At the very least, it makes sense to document any sketchy workplace doings for yourself as they happen, said Jennifer Liu, the managing partner at the law firm of Liu Peterson-Fisher in Burlingame, Calif.

“They can’t say that you’re making things up now if you have a time-stamped chronology of the last 10 years on the job,” she said. “Use your personal email, and email yourself.”

Ms. Liu also suggested talking to trustworthy people about what is happening as it happens. Think, too, about who might be willing to speak on your behalf someday if a post-layoff dispute arises.

“When one person says something, it’s not as credible as three people saying it,” she said.

Plan for the moment.

Layoffs may come without notice, and you may suddenly find yourself on Zoom or in a room with someone who is as uncomfortable as you are. Let that person marinate in those feelings a bit, wallow in any silence and possibly fill it to avoid discomfort.

“When presented with the pink slip, the best thing to do is to listen to what they’re saying,” said Wendi S. Lazar, a partner in New York City with the law firm Outten & Golden. “People often say, ‘I don’t remember what they said to me.’ Ask for a pencil and paper.”

Then ask why you were let go. “They may say: ‘Oh, well, we had a mass layoff. There were no performance issues involved at all,’” Ms. Lazar said. “And let’s say you end up with a discrimination case and opposing counsel says that you were fired for performance reasons. That’s in direct conflict.”
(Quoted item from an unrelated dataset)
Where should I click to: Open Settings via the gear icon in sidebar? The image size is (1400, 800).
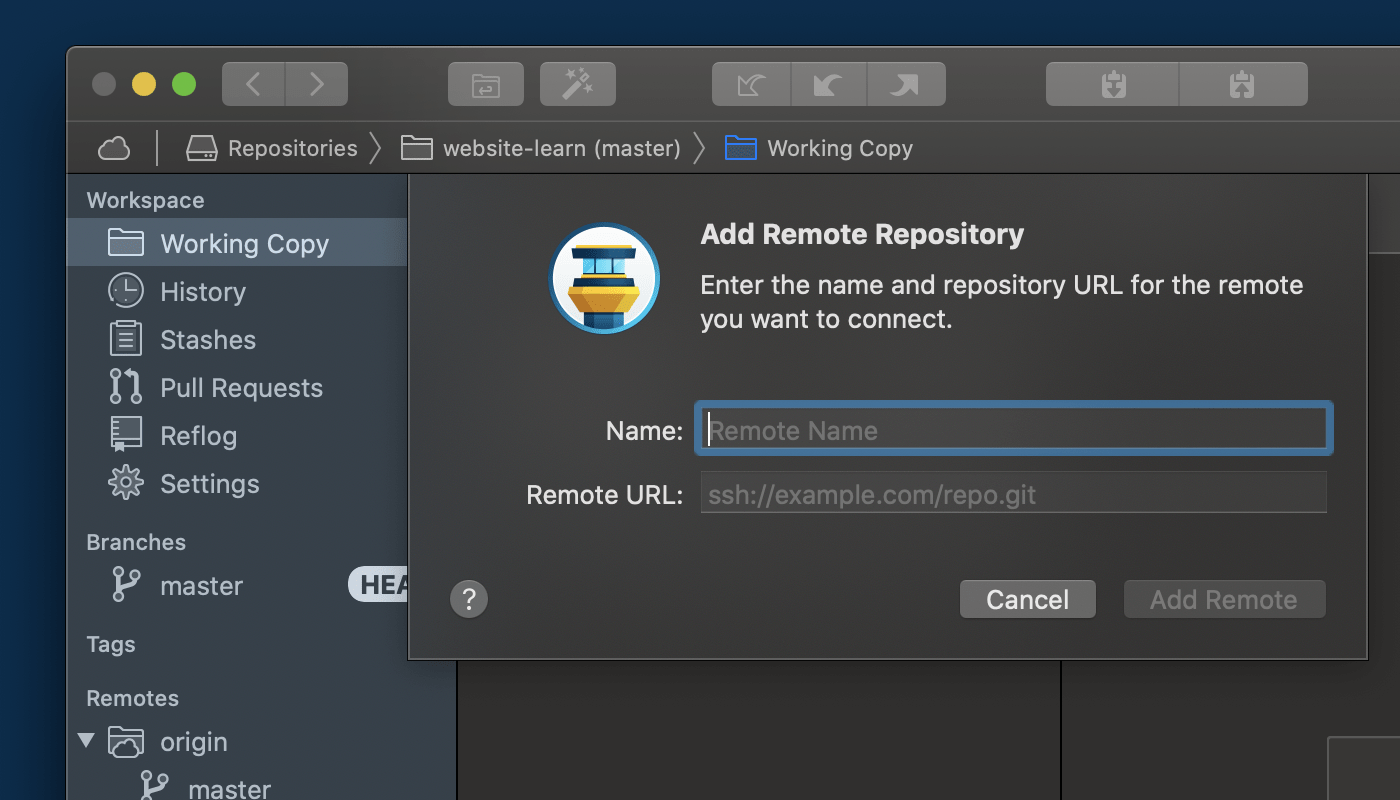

Whatever someone says to or about you, try to sit on your hands and hold your tongue. “Don’t agree to anything, sign anything or engage in a debate over the merits of the termination right then and there,” Ms. Banks said. “There is a possibility that what you say might be construed as some kind of admission of wrongdoing.”

And, once more with feeling, transcribe as much of the conversation as you can. “Documentation is all important,” she said. “In good times and bad.”

Tara Siegel Bernard contributed reporting.